MATERIAL FOR THE TASK:
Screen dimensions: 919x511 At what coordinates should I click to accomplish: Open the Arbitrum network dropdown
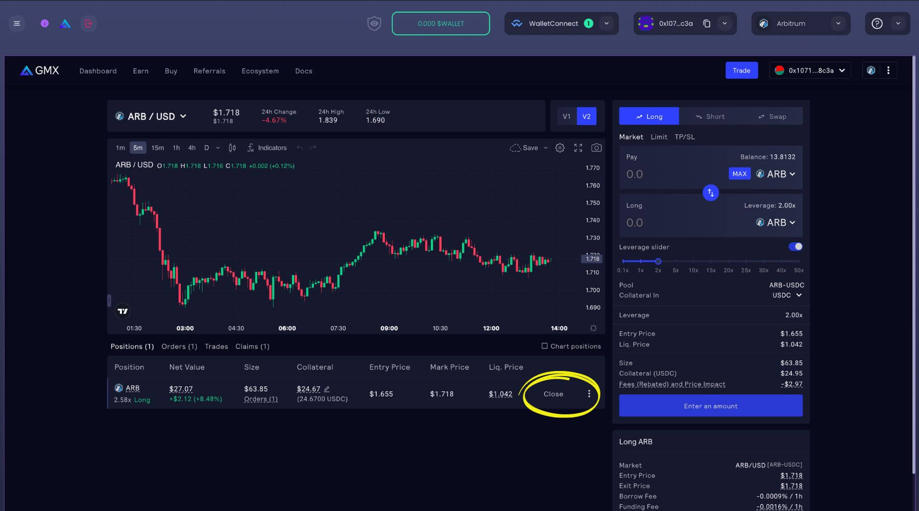pyautogui.click(x=800, y=23)
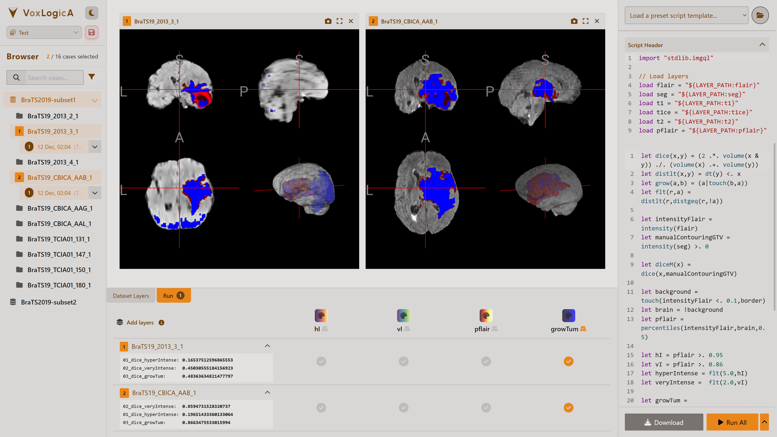Toggle dark mode with the moon icon
This screenshot has width=777, height=437.
[x=91, y=13]
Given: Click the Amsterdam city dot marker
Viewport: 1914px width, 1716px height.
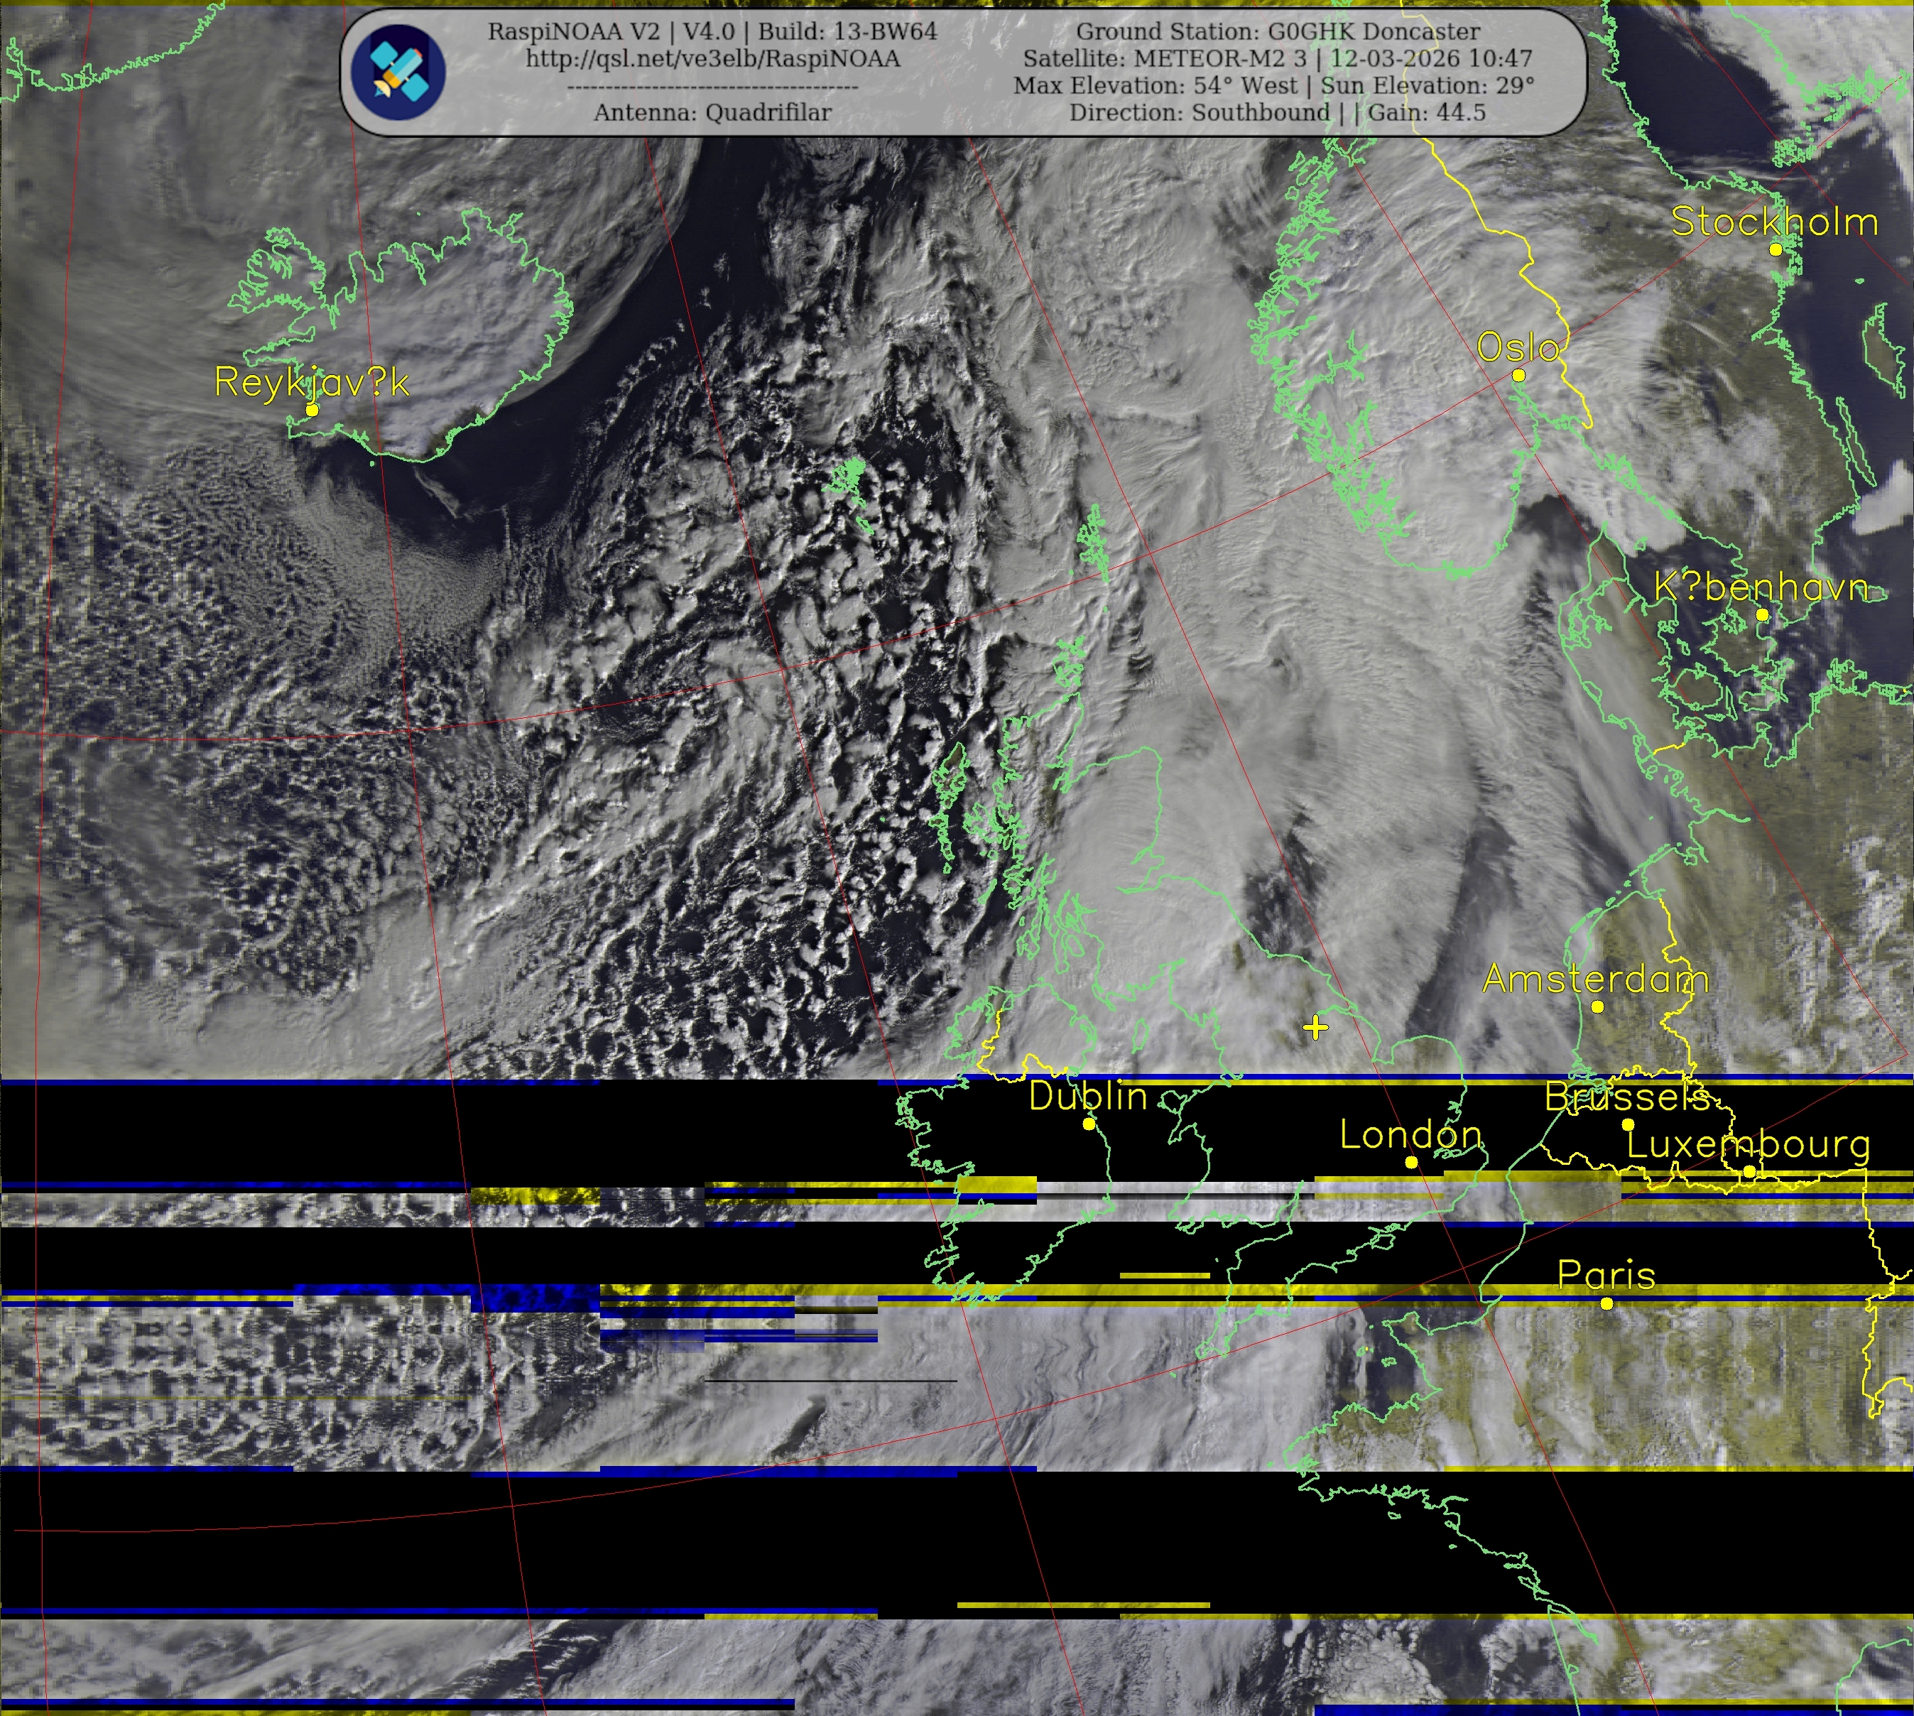Looking at the screenshot, I should coord(1597,1007).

ASSIGNMENT:
Please give the data again in full, exactly as written, but without any images.

EXERCISE RESPONSE:
Screen dimensions: 919x511 At what coordinates should I click to accomplish: Open the Arbitrum network dropdown
pyautogui.click(x=800, y=23)
Toggle dark mode with the moon icon
This screenshot has width=777, height=437.
[x=91, y=13]
Given: Click the Amsterdam city dot marker
Viewport: 1914px width, 1716px height.
Looking at the screenshot, I should coord(1597,1007).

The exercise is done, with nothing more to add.